Temperature-dependent electroluminescence of red high-In-content MQWs of dual-wavelength micro-LED.

ABSTRACT

Temperature-dependent electroluminescence (TDEL) measurements have been employed to investigate the carrier transport and recombination processes of InGaN red micro-LED based on dual-wavelength InGaN/GaN MQWs structure. EL peak energy and carrier transport of the red micro-LED both show temperature dependence, due to temperature-induced changes in defect activation. In addition, the current density at which the blue peak of the low-In-content appears in the EL spectrum varies with temperature. As the temperature increases, the blue peak of the low In component tends to appear at higher current densities, which may be attributed to the increase in thermally activated defects hindering the injection of holes into the low-In-content MQWs further away from p-GaN. Furthermore, the IQEs of the high-In-content MQWs are estimated from the TDEL method and then reveal the temperature-dependent efficiency droop.
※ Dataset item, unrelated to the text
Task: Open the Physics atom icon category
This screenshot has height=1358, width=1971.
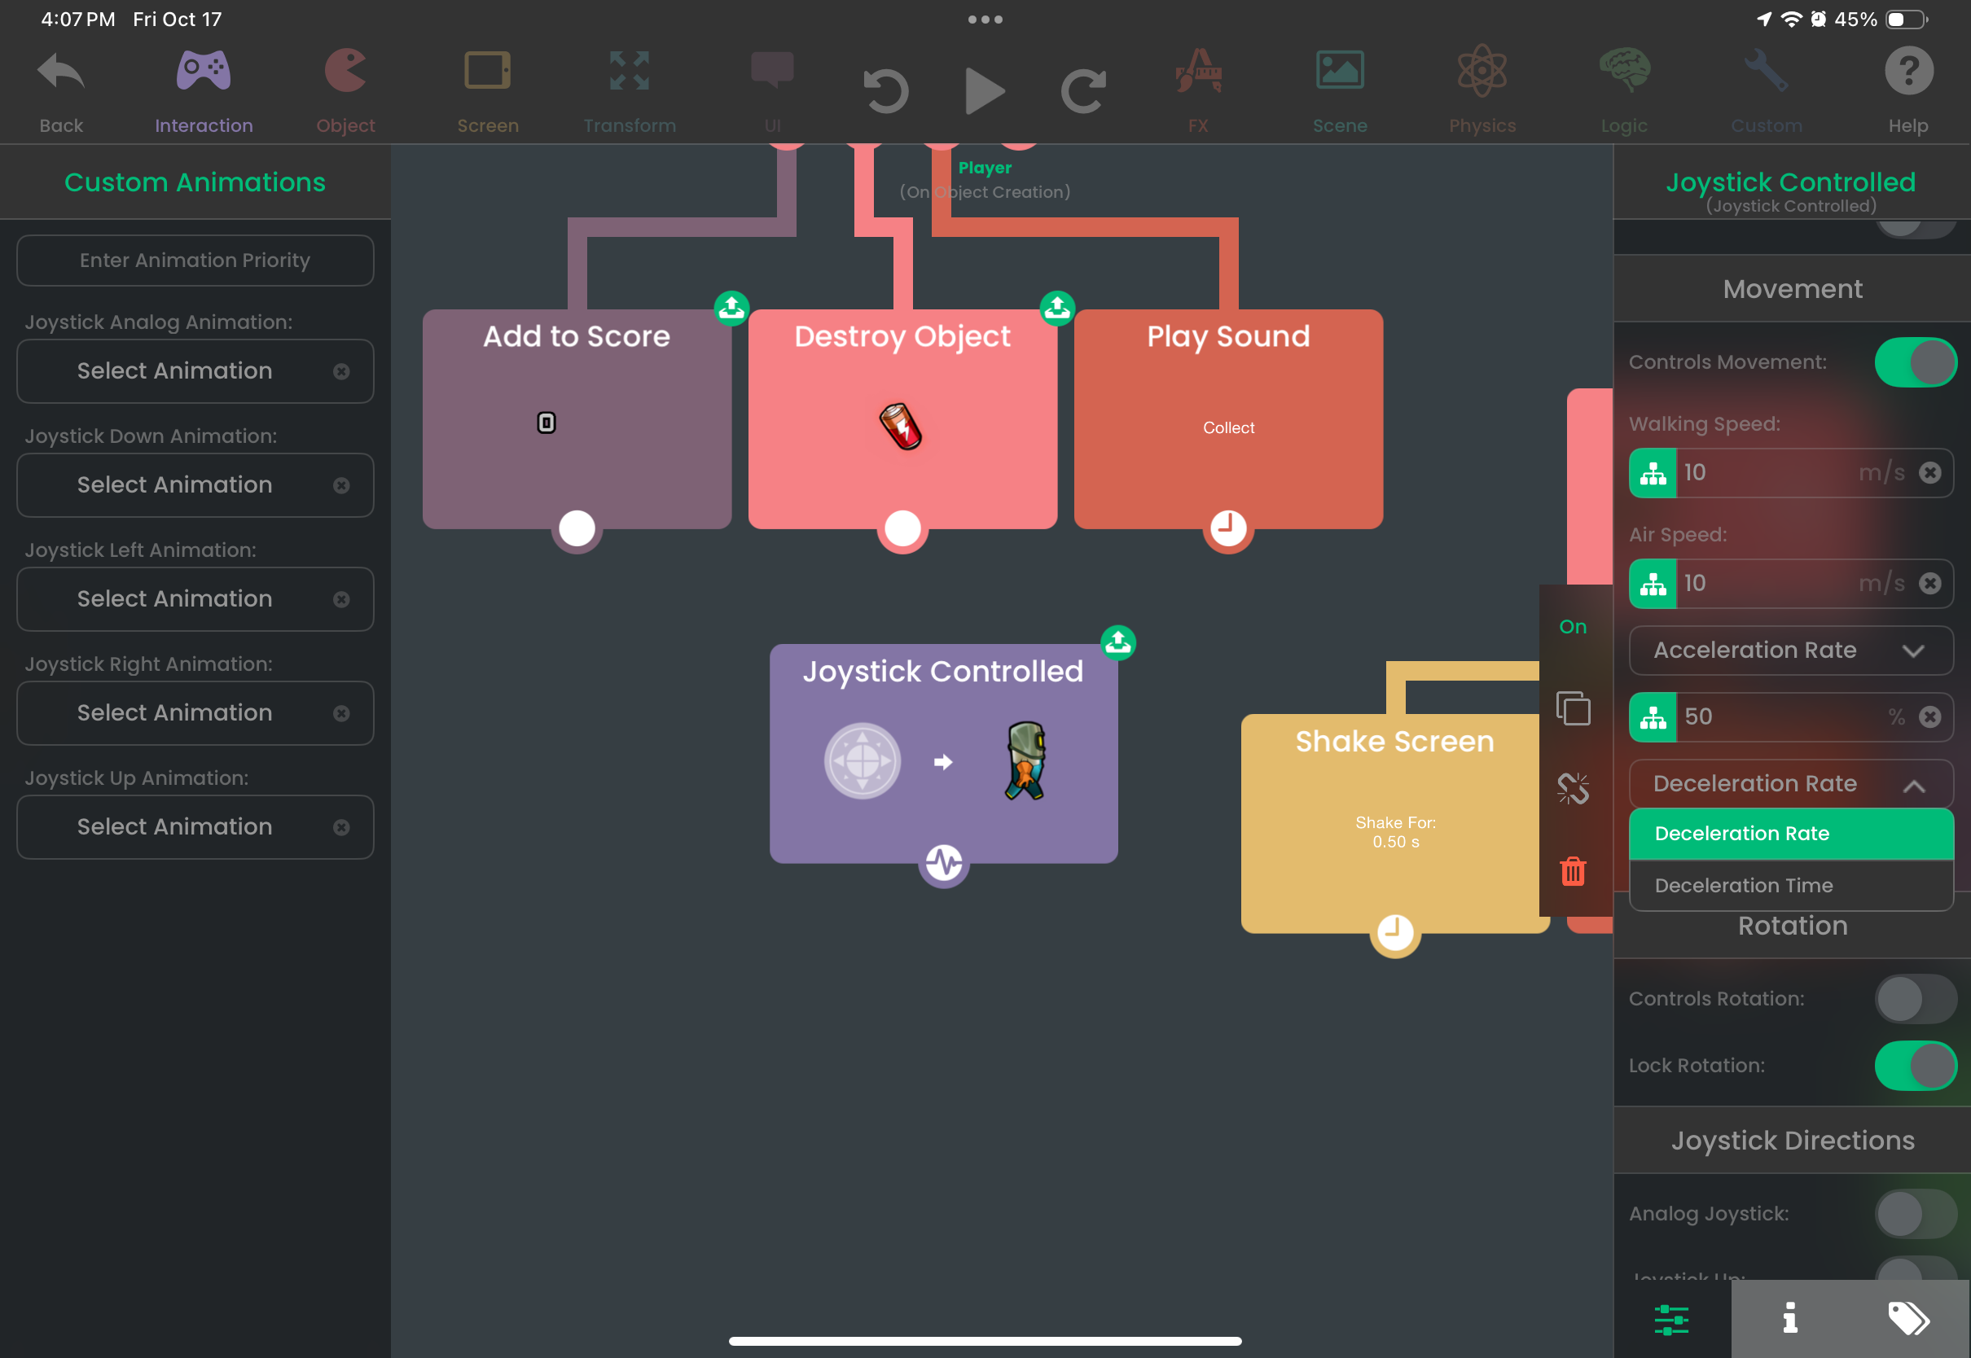Action: coord(1482,88)
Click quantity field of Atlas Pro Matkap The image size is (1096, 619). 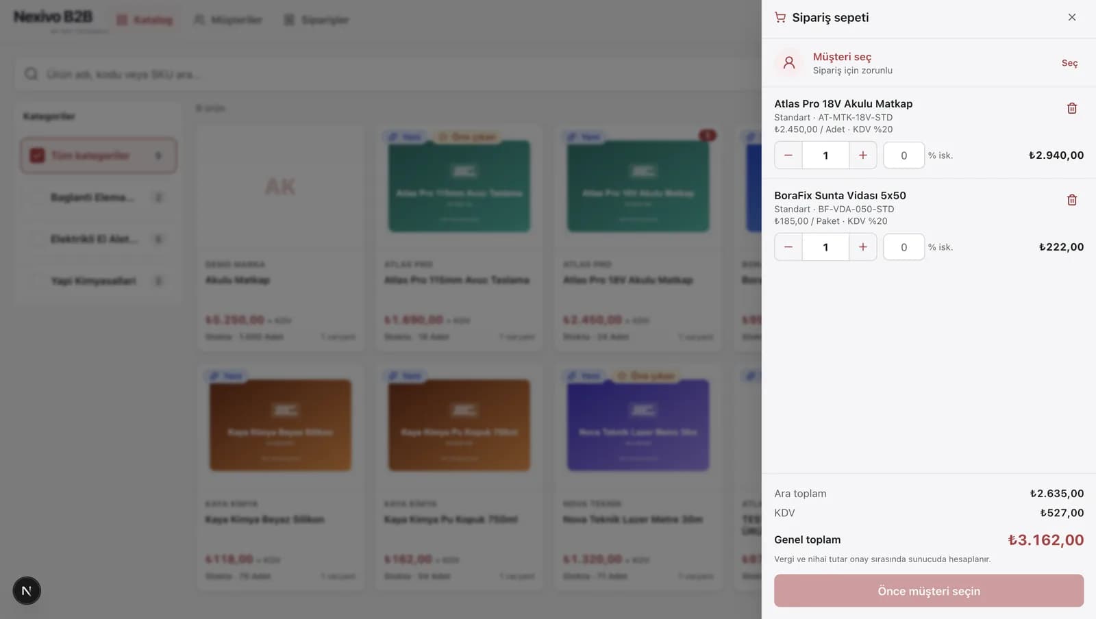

The IQE decreases as temperature increases, particularly above 50 K, where it drops sharply due to temperature-dependent nonradiative recombination. And the two different variation trends in IQE of MQWs with high and low In content reveal a competitive mechanism in carrier distribution, implying that more escaping holes from high-In-content MQWs will further reduce red emission efficiency but enhance carrier injection and blue emission in low-In-content MQWs.